A mistura de corrupção endêmica por parte da elite palestina com sua preocupação em colaborar com o Estado israelense no policiamento do povo palestino (a cooperação de segurança com Israel, que Abbas considerava anteriormente como “sagrada”), junto ao lento estrangulamento econômico e ao incessante apoio israelense às expropriações de terras e aos assentamentos judaicos na Cisjordânia, desacreditaram totalmente as políticas do Fatah, juntamente com a autoridade moral e política de sua liderança.
Por outro lado, está claro que o Hamas está manobrando com o objetivo de ressuscitar seu apoio declinante ao adotar uma posição aparentemente desafiadora contra Israel – uma tática que aplicou muitas vezes no passado.

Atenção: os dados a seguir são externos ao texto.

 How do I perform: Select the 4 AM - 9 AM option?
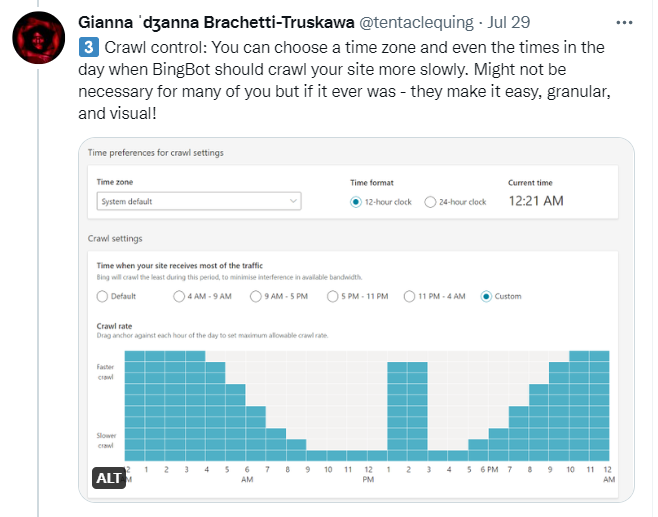[x=179, y=296]
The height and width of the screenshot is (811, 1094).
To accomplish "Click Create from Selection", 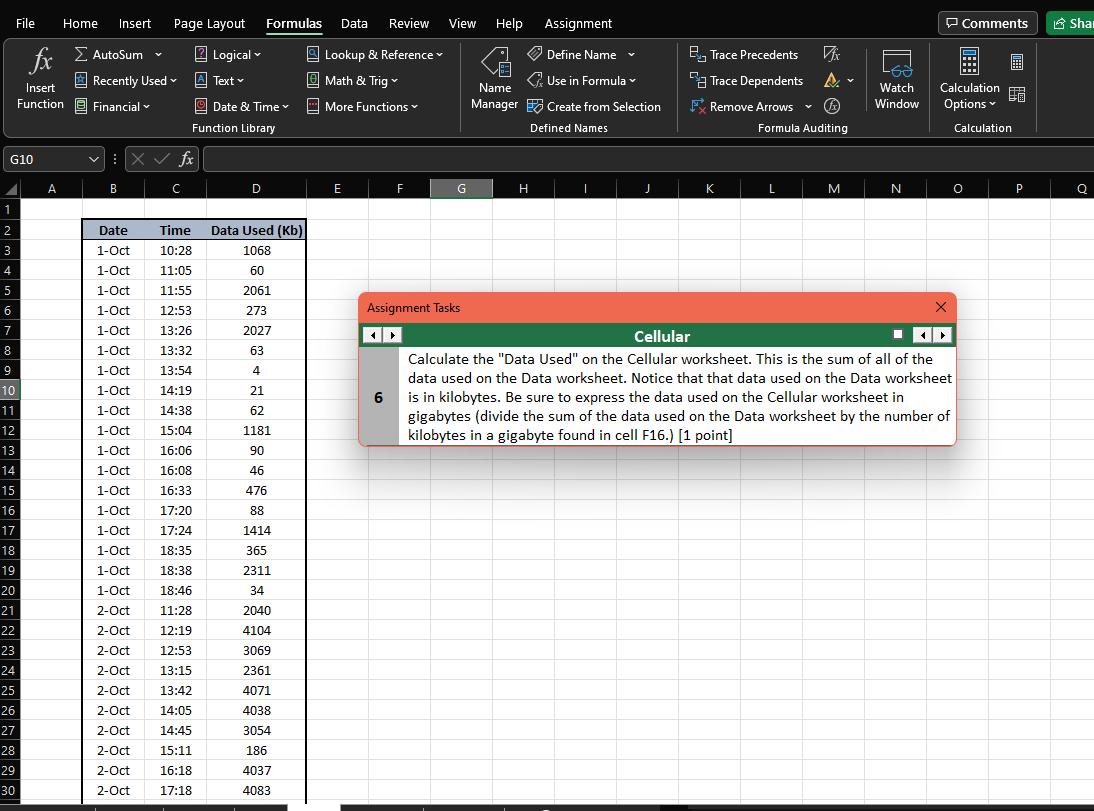I will [595, 106].
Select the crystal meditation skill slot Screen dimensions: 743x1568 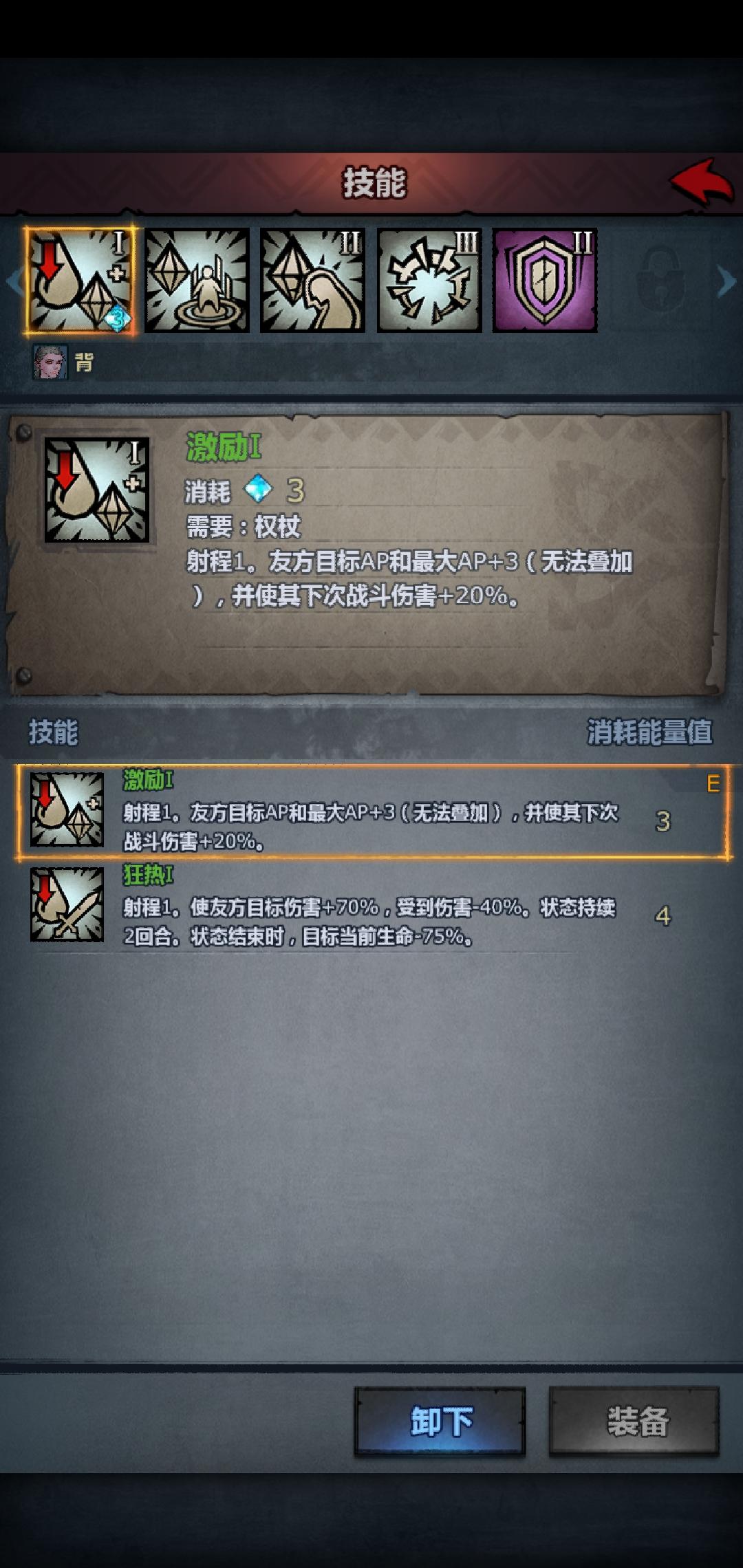pyautogui.click(x=196, y=281)
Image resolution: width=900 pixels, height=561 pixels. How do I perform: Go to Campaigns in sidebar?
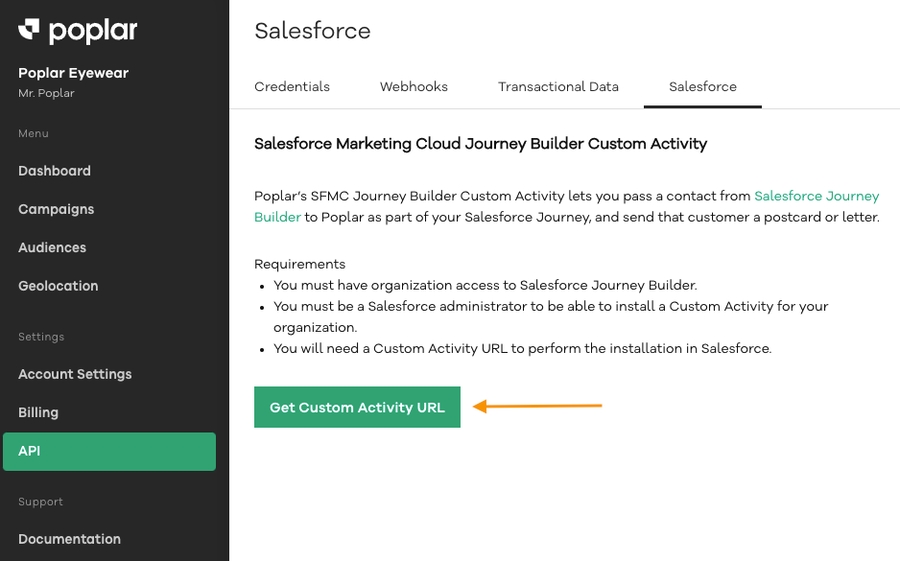[x=56, y=209]
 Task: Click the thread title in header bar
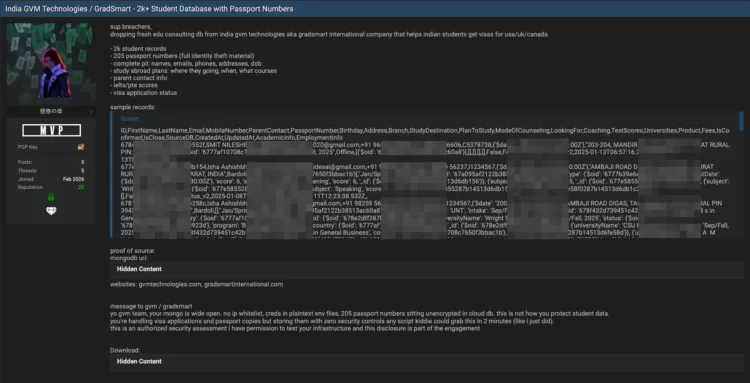pos(149,9)
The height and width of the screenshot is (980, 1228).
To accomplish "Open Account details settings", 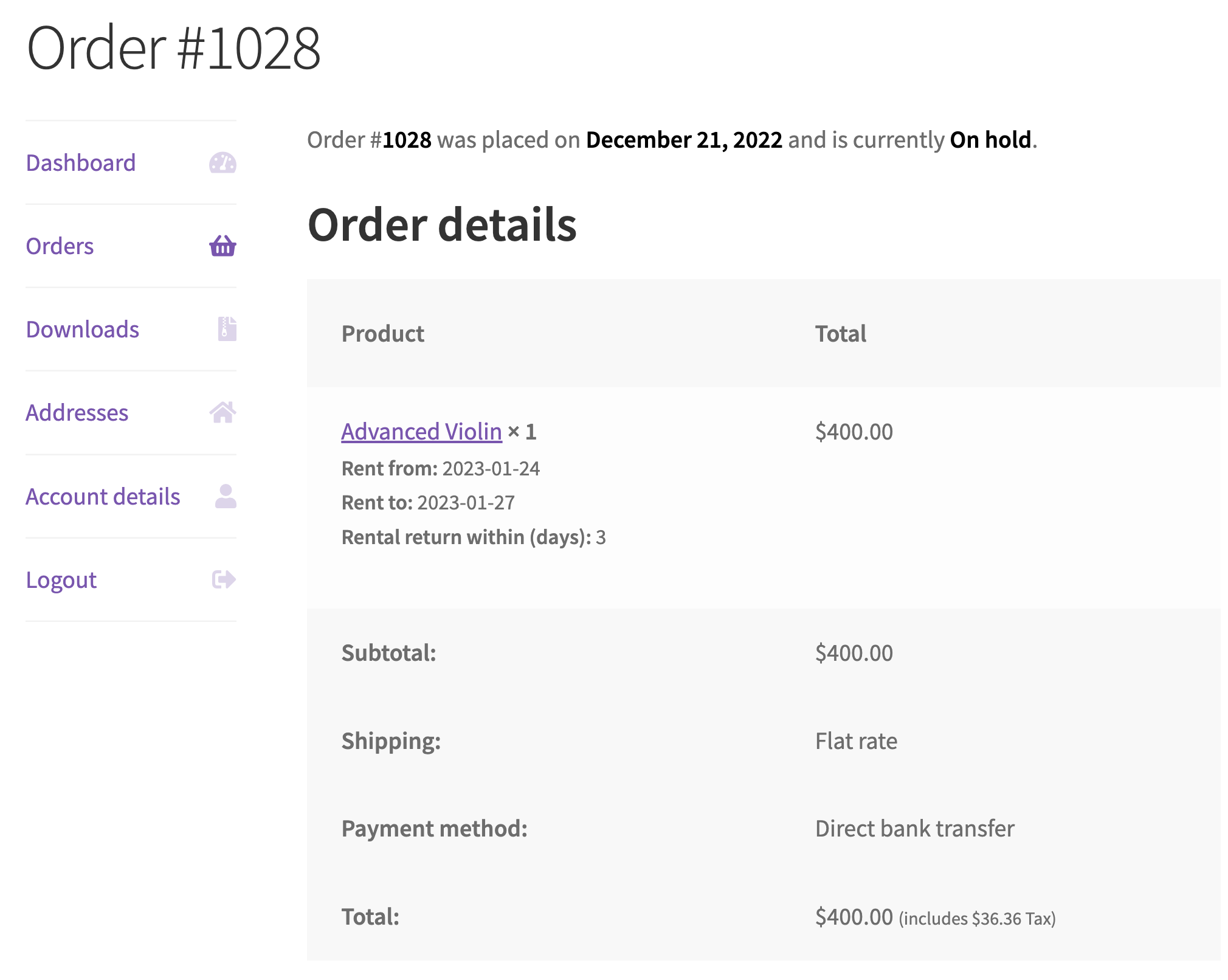I will tap(103, 496).
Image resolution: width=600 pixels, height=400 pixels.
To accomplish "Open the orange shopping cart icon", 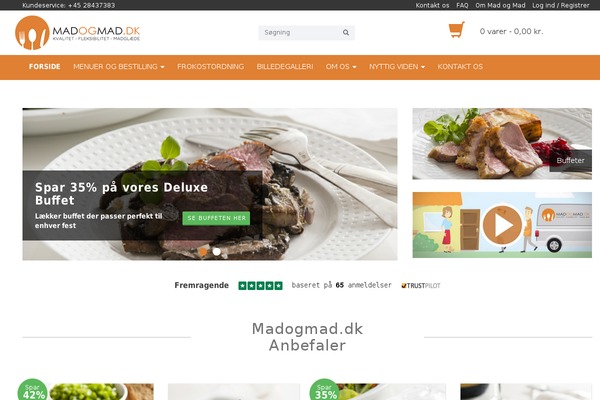I will coord(457,30).
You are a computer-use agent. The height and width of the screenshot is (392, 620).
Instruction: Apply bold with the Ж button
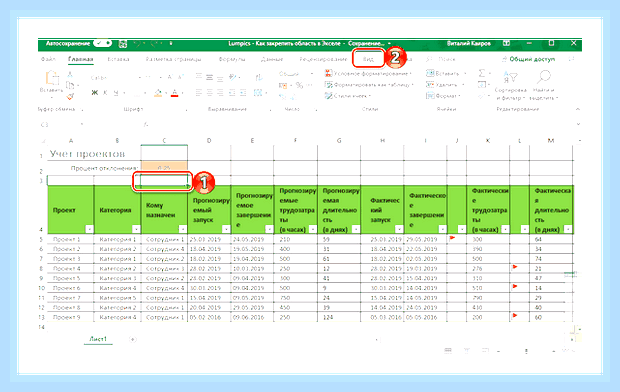coord(95,93)
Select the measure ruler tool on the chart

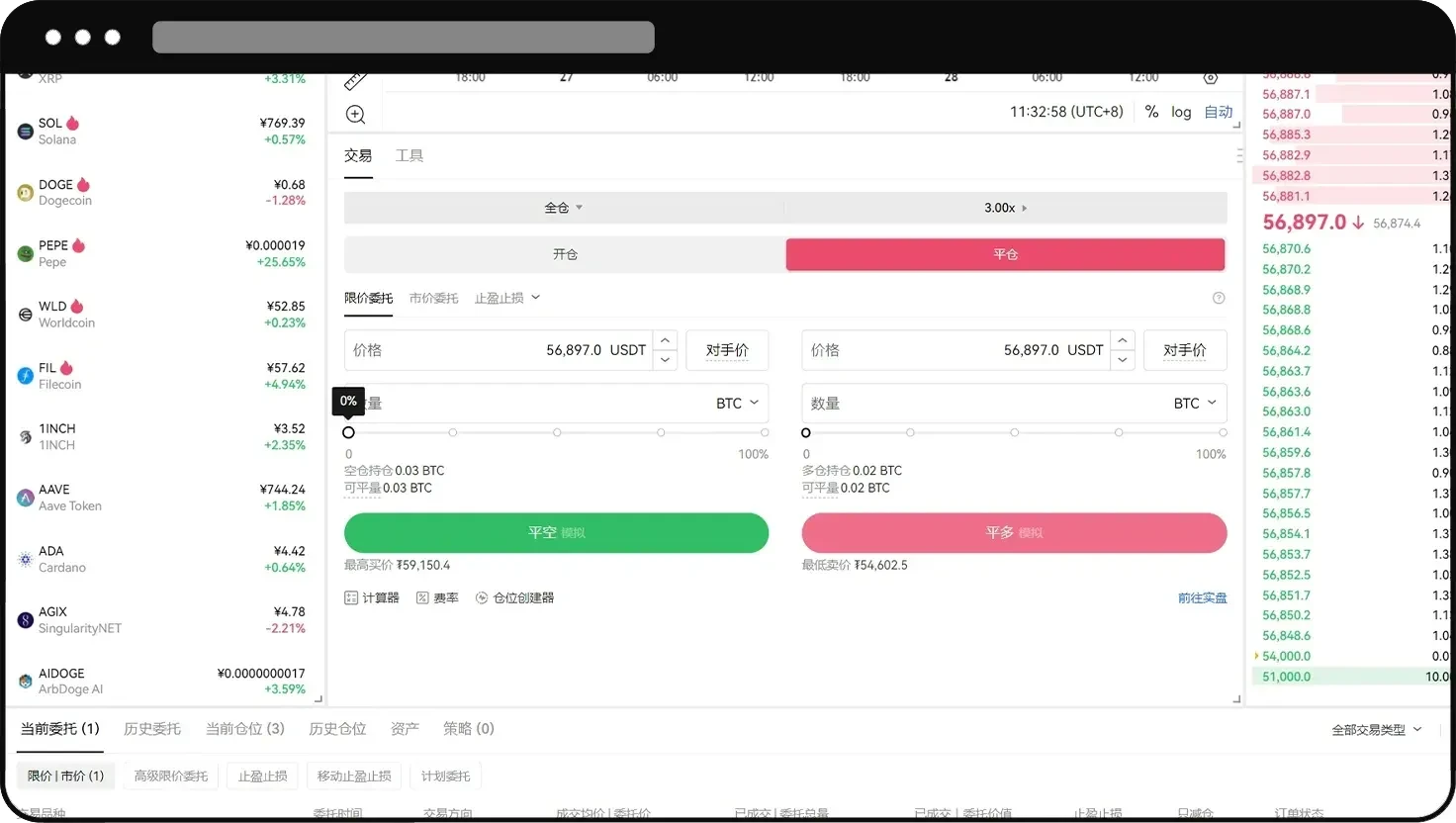(x=356, y=79)
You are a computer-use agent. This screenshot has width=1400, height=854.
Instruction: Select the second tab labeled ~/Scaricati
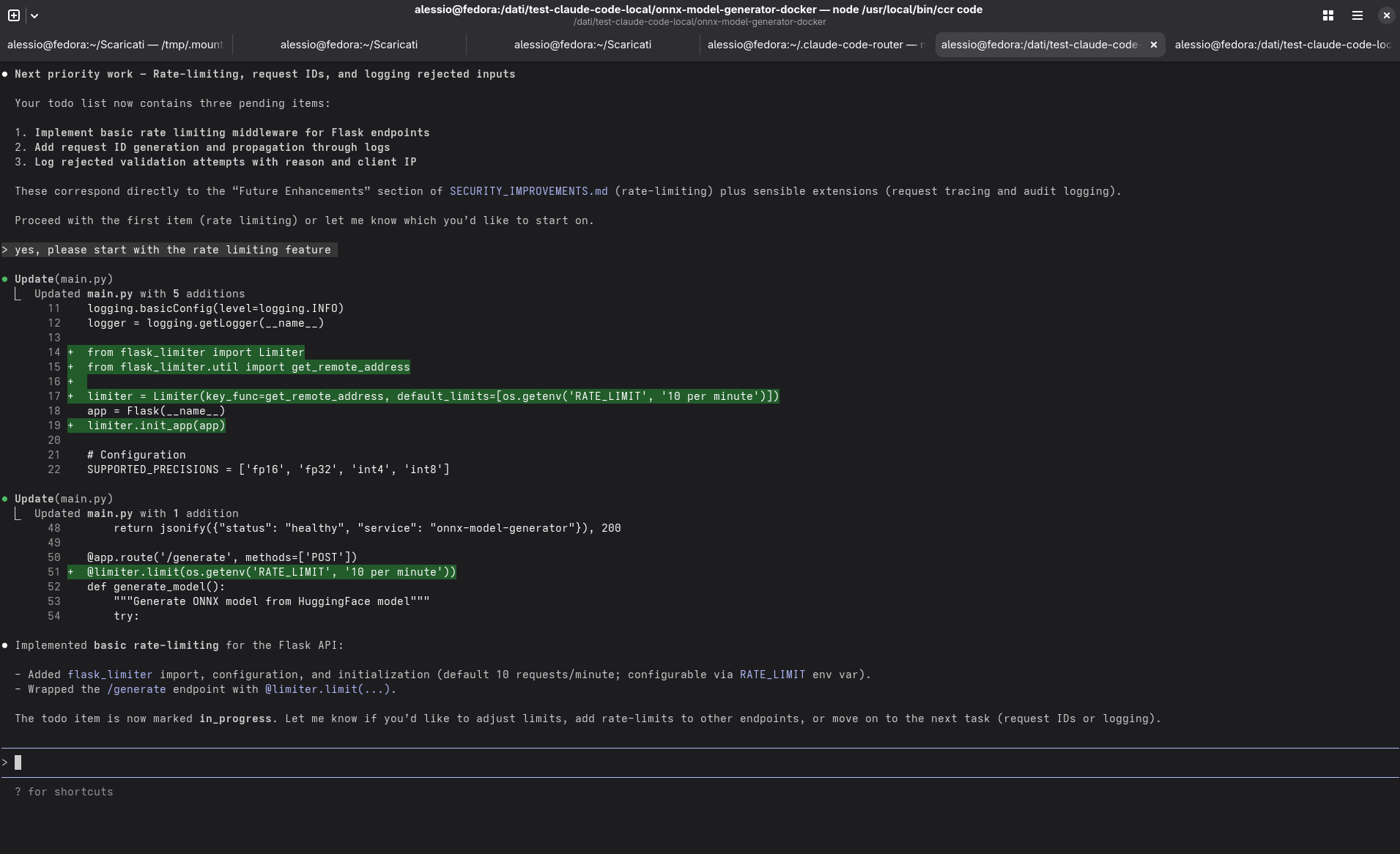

Mas os contínuos protestos de massa na fronteira de Gaza refletem uma situação diferente, que não está absolutamente sob o controle do Hamas. Há uma crescente compreensão de que a tática usada pela liderança do Hamas de se engajar em uma batalha militar assimétrica contra as forças esmagadoras israelenses somente piorou as coisas, e que somente uma resistência em massa pode romper o bloqueio de 12 anos a Gaza.
Tanto o Fatah quanto o Hamas lançaram a luta de libertação palestina em um beco sem saída. A resistência de massa de dezenas de milhares de homens, mulheres e jovens palestinos está expondo a brutalidade da opressão a que estão submetidos por parte do Estado israelense. Também está abrindo uma nova perspectiva para a luta do povo palestino frente a enormes obstáculos. Merece a total solidariedade do movimento internacional dos trabalhadores.
Artigo originalmente publicado em 15 de maio de 2018 no site In Defense of Marxism, da Corrente Marxista Internacional (CMI), sob o título “Imperialists celebrate 70 years of Israel with a bloodbath“.